**What this task involves**
Among the entries below, one stretch runs from the line that contains "Instruction: Uncheck the 点击数 checkbox" through the line that contains "This screenshot has height=457, width=639.". Repeat that stretch exactly, ends included, and only that.

##### Given entries

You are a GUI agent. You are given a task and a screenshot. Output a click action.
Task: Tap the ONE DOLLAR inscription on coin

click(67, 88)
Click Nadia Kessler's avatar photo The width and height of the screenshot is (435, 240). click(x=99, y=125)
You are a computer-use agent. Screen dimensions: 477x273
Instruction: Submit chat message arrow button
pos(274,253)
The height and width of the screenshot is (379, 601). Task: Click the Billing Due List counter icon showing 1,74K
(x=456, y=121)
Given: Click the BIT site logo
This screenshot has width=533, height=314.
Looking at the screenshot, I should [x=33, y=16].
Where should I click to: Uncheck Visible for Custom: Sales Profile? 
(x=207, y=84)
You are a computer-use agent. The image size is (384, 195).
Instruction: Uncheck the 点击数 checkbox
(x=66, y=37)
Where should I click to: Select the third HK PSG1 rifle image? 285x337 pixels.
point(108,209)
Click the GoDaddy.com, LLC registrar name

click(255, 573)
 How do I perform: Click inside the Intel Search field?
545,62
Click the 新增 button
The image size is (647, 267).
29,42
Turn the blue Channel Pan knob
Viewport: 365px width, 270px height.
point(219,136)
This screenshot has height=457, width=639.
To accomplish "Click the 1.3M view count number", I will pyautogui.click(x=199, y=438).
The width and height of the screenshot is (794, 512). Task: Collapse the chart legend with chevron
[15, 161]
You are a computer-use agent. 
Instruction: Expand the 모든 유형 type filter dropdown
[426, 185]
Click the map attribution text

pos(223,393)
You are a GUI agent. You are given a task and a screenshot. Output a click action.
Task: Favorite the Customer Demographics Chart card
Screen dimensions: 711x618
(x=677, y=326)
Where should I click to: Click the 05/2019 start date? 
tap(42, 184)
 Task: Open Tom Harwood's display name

##########

**Written reply**
Instruction: Uncheck the 点击数 checkbox
(x=66, y=37)
Where should I click to: Select the third HK PSG1 rifle image? 285x337 pixels.
point(108,209)
Click the GoDaddy.com, LLC registrar name

click(255, 573)
 How do I perform: Click inside the Intel Search field?
545,62
Click the 新增 button
The image size is (647, 267).
29,42
Turn the blue Channel Pan knob
Viewport: 365px width, 270px height.
point(219,136)
This screenshot has height=457, width=639.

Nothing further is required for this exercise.